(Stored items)
▽

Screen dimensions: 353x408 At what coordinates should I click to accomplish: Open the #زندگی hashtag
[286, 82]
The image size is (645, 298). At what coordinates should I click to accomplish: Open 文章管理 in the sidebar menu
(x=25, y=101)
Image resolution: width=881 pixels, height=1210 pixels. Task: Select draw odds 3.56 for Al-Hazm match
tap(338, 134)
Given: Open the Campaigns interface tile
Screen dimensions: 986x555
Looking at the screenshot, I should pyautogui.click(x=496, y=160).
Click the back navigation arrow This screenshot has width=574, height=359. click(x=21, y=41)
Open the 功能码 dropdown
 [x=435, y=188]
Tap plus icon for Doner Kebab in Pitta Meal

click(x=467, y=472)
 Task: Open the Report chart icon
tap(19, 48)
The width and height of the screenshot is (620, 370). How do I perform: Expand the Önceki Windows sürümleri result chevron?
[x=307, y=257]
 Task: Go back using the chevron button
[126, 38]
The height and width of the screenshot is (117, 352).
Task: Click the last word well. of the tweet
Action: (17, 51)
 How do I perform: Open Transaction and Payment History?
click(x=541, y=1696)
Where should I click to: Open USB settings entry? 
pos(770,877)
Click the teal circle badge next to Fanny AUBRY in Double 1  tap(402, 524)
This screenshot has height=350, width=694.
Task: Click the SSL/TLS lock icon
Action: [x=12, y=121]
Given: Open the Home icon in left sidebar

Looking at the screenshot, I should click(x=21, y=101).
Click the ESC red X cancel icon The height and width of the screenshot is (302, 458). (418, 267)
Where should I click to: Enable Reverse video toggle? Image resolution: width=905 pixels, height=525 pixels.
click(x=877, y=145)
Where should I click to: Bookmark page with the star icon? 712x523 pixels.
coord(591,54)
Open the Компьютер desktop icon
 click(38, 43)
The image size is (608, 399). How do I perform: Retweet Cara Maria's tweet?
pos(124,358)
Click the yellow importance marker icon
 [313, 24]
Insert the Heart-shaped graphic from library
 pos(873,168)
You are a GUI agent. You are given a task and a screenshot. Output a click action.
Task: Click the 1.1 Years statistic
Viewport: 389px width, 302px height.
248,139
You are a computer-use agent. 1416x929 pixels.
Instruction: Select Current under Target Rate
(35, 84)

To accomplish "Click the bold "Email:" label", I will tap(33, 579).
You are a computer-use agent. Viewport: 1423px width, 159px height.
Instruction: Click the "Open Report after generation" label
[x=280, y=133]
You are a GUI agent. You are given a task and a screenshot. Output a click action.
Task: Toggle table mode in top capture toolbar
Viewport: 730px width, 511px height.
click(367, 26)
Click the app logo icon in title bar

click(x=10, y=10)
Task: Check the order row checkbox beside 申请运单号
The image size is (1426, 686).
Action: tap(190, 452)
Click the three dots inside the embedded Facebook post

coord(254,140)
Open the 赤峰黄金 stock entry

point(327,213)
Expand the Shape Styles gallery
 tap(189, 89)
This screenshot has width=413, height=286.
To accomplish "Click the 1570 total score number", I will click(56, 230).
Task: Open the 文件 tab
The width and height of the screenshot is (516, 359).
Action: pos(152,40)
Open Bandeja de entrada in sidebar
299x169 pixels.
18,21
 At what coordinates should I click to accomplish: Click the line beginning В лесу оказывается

△

● **Problem to work on**
What lines in the records above include the string "computer"? Copy each one.

● **Result for this task**
You are a computer-use agent. 1416x929 pixels.
You are a computer-use agent. Viewport: 1423px width, 159px height.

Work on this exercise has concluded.